What you should do:
Repeat only the stretch of lines below that runs from the line with "Task: Open Power Dialer in sidebar" through the line with "has height=859, width=1376.", unaltered.

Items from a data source
────────────────
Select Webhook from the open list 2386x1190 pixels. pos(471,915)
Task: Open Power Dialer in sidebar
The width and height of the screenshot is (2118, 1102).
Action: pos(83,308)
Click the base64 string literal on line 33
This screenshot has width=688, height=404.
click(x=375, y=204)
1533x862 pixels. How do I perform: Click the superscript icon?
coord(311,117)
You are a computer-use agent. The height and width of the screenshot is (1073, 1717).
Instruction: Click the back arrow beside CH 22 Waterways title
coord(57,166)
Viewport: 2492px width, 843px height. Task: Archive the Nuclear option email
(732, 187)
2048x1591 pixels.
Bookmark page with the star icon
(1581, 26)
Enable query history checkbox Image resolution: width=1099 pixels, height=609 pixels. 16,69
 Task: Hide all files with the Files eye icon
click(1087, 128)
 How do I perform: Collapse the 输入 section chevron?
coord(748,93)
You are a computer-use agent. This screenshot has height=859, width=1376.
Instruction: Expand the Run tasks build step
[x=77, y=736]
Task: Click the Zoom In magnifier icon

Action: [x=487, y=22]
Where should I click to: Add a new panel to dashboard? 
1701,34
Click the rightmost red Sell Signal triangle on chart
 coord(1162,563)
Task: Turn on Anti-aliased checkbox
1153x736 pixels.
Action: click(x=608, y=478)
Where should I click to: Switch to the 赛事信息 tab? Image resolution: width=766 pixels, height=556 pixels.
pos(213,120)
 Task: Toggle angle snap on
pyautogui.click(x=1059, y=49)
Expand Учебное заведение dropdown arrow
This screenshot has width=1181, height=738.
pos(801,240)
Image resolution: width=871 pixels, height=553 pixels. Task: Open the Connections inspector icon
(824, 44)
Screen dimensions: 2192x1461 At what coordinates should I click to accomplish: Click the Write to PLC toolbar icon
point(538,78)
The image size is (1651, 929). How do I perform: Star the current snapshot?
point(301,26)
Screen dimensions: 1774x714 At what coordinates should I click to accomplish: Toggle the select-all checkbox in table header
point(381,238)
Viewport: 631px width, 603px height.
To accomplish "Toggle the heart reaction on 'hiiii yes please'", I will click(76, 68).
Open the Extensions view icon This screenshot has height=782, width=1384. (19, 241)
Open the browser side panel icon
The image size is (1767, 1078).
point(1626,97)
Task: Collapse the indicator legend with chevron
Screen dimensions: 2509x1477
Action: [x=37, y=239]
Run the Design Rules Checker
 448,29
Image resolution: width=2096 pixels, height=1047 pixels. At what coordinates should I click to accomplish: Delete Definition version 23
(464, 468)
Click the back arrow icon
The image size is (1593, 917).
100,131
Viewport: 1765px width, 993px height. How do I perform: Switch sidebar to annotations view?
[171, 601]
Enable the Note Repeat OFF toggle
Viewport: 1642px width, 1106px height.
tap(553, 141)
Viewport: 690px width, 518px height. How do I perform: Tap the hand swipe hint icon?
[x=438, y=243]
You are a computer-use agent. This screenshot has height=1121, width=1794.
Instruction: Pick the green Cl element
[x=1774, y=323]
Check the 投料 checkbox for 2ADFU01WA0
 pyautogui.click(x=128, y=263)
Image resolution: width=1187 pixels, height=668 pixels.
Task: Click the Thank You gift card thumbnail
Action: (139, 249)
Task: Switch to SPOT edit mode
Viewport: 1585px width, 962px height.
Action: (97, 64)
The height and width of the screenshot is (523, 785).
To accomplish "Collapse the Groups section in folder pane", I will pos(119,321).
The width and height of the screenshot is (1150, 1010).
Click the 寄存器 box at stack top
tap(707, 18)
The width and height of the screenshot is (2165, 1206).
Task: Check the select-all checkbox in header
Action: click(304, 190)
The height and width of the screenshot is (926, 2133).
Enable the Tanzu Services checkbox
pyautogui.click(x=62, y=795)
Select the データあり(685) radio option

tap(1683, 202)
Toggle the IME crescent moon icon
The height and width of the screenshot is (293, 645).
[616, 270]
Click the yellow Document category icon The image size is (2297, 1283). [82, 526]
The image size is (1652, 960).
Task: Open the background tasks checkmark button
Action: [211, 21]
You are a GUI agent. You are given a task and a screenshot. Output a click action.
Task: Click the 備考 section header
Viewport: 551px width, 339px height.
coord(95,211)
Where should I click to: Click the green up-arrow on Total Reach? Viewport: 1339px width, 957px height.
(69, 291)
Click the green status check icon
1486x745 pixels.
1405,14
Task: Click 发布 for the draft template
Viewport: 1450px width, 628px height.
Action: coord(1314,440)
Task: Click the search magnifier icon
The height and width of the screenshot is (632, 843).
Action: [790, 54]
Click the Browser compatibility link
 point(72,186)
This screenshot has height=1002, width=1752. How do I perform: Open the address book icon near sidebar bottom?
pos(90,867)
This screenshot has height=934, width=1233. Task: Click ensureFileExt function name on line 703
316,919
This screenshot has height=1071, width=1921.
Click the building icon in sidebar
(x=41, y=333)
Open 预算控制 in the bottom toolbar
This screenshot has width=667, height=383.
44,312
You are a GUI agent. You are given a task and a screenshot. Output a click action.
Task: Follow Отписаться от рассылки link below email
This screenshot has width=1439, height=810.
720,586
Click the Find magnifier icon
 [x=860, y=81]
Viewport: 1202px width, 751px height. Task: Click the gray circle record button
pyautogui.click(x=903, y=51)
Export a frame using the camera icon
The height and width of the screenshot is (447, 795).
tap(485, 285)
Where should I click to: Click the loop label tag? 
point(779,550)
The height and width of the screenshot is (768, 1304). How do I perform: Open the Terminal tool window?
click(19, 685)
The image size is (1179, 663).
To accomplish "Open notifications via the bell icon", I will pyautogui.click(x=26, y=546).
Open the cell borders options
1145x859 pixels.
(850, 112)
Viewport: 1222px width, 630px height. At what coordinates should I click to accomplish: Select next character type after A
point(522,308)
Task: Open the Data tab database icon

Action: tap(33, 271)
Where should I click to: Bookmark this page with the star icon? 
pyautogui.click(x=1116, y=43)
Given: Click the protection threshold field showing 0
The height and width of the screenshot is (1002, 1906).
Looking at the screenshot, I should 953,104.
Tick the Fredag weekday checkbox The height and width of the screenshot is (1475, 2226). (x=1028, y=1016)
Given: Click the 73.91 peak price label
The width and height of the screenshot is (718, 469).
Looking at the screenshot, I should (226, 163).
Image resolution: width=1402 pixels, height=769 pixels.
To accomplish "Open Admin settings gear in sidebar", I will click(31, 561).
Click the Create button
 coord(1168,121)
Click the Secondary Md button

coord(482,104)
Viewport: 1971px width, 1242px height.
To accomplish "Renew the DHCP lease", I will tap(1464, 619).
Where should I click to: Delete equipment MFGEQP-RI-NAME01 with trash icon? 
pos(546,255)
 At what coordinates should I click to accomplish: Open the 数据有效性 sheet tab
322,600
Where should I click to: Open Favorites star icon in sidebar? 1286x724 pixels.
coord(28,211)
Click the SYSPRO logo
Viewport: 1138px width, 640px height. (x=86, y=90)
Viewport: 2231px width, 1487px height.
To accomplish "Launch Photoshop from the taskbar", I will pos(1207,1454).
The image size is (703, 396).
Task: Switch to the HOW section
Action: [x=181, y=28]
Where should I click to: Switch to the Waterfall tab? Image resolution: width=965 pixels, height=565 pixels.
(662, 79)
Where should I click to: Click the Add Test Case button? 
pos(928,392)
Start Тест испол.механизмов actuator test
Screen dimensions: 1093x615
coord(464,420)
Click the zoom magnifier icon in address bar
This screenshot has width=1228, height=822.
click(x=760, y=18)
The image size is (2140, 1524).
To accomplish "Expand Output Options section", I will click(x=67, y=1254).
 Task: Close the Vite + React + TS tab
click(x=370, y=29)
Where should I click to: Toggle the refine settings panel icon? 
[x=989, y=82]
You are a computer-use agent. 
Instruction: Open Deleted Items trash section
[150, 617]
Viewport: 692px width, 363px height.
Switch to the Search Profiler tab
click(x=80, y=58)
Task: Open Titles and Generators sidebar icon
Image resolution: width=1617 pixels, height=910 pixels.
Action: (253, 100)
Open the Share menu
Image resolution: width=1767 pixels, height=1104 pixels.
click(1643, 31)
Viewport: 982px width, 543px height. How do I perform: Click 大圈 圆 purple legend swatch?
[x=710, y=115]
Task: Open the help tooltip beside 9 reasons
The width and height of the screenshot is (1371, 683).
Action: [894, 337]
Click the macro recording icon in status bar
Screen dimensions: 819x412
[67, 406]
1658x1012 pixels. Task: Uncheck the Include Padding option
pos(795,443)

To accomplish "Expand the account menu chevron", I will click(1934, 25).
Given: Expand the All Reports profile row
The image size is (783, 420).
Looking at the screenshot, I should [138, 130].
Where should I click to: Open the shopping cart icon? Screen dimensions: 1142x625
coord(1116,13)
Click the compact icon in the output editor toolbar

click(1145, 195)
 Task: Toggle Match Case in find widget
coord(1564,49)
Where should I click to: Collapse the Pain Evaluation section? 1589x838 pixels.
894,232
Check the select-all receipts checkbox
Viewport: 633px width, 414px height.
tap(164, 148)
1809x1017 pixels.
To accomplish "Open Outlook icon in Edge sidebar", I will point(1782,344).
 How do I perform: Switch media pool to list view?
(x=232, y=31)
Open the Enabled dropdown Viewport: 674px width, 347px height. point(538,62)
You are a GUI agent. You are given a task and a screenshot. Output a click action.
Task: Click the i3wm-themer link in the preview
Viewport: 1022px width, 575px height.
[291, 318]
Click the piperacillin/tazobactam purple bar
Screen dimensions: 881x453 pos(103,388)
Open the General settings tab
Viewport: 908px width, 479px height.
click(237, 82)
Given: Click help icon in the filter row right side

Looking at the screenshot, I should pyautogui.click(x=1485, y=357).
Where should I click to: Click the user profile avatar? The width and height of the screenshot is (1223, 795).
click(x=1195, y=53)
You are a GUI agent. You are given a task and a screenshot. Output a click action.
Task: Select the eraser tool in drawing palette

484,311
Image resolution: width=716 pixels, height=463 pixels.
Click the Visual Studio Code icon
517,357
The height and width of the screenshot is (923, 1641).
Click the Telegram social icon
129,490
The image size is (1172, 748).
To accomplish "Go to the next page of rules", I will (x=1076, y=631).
────────────────
Response below:
Task: Open Power Dialer in sidebar
The width and height of the screenshot is (2118, 1102).
Action: pos(83,308)
Click the base64 string literal on line 33
This screenshot has width=688, height=404.
click(x=375, y=204)
1533x862 pixels. How do I perform: Click the superscript icon?
coord(311,117)
You are a computer-use agent. The height and width of the screenshot is (1073, 1717).
Instruction: Click the back arrow beside CH 22 Waterways title
coord(57,166)
Viewport: 2492px width, 843px height. Task: Archive the Nuclear option email
(732, 187)
2048x1591 pixels.
Bookmark page with the star icon
(1581, 26)
Enable query history checkbox Image resolution: width=1099 pixels, height=609 pixels. 16,69
 Task: Hide all files with the Files eye icon
click(1087, 128)
 How do I perform: Collapse the 输入 section chevron?
coord(748,93)
You are a computer-use agent. This screenshot has height=859, width=1376.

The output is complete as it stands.